In other words, you can create a framework to both make worthwhile long-term goals and make tough decisions in the moment. Declining to attend the 8 p.m. meeting could get me branded as someone who isn't a team player, but I still need to draw this line. Both options come at a cost, but one is aligned with your priorities rather than someone else’s.
I recently quit a job that wasn’t right for me to return to full-time freelance writing. It was a very carefully thought-out decision. I had money saved, a small windfall from a film option of my book, and the promise of freelance work from editors and clients I’d worked with before. Before taking this job, I’d earned my living as a freelance writer for more than two decades, and I’m currently in the midst of two interesting and decently paying freelance projects, in addition to building an audience for this newsletter.
So I’ve been surprised to realize how much my financial uncertainty—which had previously just been a normal fact of my life—has upset me.
This is due in part to larger economic forces that have made middle-income writers like me all but extinct. Buy me a beer and I’ll rant to you at length about that. But the other side of it was, I got used to not worrying about money. I got used to picking up tabs, donating to charities, booking nice vacations, and buying concert tickets. I got used to knowing that I was earning enough to retire one day.
I stayed true to myself, and the price has been really high.
Reading Real Self-Care has not solved this problem, but it has reminded me that, whatever the ultimate consequences, I made the best decision I could. Even in my most panicked moments, when I ask myself if I made a terrible mistake, the answer I come to is always the same: no.
Real Self-Care, like Four Thousand Weeks and Stolen Focus, doesn’t offer simple solutions, and certainly no guarantees. The book is a call to live on your own terms, but also forgive yourself when you falter because you’re up against a lot.
Even if we have to keep playing the game, we can at least keep the game from playing us. We can accept other people’s disapproval. We can do work that is not fulfilling but pays the bills. We can hang out with friends and family in our unrenovated kitchens. We can let our hair grow shaggy and neglect to get our eyebrows shaped. …
Okay, I can do that stuff. You probably have other ways to not maximize your life. I’d love to hear about them. How do you practice real self-care?
So thought provoking. Back when I was in thick of raising a family, my mom told me her grandmother once said she felt bad for modern women, that before there were laundry machines, no one expected her to do much except the laundry every Tuesdays. Or bake bread on Friday etc. That kind of focus, a lifestyle of NOT multitasking sounds great and I personally strive towards implementing in my own life.
Sara, this is at the heart of everything. I share many of these views, and have also made some tough though satisfying decisions about work and money and life.
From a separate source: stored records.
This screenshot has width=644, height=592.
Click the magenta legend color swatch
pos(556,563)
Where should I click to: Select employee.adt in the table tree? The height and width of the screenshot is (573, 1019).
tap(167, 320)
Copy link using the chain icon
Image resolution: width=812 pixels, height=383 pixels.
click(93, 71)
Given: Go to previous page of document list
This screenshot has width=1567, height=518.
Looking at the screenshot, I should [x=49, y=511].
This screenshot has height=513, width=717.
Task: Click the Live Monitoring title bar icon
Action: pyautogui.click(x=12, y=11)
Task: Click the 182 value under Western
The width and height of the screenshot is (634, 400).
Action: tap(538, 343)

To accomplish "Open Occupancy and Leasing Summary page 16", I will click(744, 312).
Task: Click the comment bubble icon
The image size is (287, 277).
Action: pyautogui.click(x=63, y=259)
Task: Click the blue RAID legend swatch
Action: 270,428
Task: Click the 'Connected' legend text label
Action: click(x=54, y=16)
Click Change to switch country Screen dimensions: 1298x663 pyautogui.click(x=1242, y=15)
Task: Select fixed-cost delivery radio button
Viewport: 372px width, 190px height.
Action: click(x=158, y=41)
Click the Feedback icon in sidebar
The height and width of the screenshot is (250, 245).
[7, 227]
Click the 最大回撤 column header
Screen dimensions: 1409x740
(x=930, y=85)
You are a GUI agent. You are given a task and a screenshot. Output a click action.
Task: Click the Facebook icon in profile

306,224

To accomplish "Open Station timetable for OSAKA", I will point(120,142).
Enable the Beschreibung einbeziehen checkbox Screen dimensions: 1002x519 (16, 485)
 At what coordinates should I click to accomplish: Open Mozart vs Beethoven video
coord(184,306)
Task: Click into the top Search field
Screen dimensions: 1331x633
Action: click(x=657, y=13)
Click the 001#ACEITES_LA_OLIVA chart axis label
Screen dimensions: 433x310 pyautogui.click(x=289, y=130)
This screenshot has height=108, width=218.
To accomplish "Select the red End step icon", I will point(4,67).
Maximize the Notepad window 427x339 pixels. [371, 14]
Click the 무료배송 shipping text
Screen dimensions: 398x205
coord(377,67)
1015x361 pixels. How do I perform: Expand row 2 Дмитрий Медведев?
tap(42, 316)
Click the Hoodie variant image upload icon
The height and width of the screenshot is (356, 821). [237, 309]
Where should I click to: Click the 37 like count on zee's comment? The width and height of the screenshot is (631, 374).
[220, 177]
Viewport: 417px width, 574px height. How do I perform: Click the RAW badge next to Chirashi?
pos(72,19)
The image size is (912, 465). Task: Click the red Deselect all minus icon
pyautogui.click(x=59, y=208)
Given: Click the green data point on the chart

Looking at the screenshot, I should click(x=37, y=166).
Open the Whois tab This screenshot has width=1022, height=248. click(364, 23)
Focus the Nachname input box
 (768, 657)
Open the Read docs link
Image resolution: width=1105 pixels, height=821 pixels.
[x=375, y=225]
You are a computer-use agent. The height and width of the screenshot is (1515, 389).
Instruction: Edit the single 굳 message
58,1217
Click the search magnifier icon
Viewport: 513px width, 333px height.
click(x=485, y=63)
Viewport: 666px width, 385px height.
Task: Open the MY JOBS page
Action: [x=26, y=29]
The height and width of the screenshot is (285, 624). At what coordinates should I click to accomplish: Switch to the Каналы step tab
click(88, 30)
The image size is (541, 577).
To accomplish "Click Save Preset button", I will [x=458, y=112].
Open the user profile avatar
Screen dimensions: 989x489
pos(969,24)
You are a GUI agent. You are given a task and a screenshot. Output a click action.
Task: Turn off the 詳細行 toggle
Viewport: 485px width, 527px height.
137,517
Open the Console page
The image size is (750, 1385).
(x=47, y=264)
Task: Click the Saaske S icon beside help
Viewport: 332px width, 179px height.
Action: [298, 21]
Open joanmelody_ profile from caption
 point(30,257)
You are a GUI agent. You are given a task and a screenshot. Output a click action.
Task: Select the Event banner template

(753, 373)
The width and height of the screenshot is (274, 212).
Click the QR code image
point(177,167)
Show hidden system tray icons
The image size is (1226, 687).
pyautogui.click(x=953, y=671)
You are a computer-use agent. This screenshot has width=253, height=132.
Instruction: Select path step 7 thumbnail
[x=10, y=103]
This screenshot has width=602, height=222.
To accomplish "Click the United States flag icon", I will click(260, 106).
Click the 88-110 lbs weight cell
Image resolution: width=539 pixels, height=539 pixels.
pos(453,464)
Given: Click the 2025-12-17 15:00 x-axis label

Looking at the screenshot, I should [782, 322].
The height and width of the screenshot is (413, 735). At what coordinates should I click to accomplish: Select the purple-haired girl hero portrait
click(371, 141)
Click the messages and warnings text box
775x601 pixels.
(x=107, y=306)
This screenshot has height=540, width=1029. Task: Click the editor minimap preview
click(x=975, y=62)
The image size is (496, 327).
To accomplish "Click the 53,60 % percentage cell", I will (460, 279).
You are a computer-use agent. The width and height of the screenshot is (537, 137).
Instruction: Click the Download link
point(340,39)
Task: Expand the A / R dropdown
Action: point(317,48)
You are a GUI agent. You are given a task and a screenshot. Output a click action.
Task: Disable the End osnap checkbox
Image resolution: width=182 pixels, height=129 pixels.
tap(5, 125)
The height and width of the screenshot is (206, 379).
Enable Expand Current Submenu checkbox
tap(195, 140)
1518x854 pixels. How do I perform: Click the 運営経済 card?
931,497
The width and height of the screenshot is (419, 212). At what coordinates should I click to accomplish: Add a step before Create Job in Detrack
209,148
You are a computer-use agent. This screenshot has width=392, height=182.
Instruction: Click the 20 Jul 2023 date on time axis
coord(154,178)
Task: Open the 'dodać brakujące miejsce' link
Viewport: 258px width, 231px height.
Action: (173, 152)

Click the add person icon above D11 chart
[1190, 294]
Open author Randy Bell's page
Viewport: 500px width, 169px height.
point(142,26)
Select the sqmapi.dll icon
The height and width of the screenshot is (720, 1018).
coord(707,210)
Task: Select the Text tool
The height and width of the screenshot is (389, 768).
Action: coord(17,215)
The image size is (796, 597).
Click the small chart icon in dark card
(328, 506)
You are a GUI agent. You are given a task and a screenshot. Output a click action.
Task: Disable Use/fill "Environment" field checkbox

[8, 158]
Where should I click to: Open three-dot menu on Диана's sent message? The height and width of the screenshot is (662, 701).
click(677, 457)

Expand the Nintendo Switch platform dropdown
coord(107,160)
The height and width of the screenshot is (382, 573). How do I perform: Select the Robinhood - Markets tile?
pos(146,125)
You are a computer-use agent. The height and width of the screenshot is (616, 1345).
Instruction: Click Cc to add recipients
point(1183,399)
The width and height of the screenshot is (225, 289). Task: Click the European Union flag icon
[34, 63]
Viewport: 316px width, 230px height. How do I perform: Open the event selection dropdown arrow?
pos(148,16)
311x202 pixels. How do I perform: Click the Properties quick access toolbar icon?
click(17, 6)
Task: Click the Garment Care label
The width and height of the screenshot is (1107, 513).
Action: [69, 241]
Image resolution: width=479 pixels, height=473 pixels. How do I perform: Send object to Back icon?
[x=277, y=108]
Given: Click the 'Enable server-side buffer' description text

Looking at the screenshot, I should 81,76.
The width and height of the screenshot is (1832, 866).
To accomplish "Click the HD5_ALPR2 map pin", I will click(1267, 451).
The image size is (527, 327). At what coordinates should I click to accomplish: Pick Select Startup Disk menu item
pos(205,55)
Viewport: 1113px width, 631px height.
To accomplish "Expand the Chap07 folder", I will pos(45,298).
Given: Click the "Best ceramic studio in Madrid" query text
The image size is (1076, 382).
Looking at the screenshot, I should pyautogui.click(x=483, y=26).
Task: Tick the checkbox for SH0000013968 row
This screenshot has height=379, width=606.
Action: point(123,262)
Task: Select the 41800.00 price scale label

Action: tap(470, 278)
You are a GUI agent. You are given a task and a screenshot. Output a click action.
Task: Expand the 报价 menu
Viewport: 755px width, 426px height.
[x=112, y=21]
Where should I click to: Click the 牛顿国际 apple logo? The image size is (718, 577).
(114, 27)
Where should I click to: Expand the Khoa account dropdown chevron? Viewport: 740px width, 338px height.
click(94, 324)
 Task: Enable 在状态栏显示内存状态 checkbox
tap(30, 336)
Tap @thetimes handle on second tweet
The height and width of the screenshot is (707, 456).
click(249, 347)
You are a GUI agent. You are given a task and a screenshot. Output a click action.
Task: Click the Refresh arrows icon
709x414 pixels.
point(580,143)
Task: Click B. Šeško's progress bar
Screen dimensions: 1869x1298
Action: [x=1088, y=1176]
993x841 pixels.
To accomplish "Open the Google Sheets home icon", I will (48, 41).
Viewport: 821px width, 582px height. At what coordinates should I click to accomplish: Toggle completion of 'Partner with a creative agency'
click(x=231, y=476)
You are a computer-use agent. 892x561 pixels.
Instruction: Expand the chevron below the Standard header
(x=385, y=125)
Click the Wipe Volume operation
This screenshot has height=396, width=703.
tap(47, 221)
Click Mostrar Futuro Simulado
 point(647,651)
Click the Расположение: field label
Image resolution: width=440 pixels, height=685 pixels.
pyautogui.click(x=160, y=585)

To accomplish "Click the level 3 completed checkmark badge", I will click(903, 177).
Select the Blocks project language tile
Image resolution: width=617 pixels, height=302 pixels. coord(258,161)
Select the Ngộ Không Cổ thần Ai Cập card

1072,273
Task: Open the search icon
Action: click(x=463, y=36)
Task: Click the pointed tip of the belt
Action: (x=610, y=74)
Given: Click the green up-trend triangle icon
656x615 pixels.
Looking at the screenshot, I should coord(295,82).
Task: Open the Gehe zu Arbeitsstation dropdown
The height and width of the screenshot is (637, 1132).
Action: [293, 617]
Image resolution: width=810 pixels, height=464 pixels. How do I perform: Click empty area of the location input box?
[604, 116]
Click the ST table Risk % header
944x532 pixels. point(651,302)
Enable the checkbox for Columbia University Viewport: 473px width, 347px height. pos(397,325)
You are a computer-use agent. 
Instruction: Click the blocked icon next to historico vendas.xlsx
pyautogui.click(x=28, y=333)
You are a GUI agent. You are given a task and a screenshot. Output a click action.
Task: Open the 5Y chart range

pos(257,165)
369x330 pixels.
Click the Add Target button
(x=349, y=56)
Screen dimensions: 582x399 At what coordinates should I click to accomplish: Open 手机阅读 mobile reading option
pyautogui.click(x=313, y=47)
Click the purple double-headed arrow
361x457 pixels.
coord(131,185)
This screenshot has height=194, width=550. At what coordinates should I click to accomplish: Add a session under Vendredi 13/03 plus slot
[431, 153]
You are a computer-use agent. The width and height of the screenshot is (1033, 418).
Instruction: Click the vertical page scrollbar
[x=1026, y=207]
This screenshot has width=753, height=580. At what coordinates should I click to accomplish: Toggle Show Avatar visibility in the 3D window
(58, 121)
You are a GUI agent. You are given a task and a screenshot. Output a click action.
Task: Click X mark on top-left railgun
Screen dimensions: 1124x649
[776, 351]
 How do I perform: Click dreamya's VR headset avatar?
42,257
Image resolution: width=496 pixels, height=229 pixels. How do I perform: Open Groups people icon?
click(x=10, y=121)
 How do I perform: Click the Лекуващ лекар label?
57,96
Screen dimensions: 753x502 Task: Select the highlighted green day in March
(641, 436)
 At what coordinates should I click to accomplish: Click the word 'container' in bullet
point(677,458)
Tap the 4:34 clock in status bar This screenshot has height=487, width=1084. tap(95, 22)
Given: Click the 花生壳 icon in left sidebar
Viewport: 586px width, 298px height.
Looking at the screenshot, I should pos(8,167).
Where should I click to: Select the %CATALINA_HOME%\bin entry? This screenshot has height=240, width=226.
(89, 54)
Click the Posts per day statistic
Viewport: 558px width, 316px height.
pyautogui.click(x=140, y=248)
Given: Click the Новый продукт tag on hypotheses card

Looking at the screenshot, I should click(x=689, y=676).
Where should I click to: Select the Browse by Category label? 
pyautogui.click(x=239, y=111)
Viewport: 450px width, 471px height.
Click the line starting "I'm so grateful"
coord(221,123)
My favorite part is getting used to others' being disappointed (their problem), which can turn into a personal challenge to practice until it feels ok, like being the "bad" kid (guessing many reading this were raised to be pleasers, high achievers, "good girls," perfectionists, that kind of thing). There is freedom and dignity in taking back your agency and saying no, fuck that, I'm a grownass woman, and I will be and do what my heart says, not what an anxiety-ridden, greed-arranged society sweeps people up into believing they "should" be. Thanks!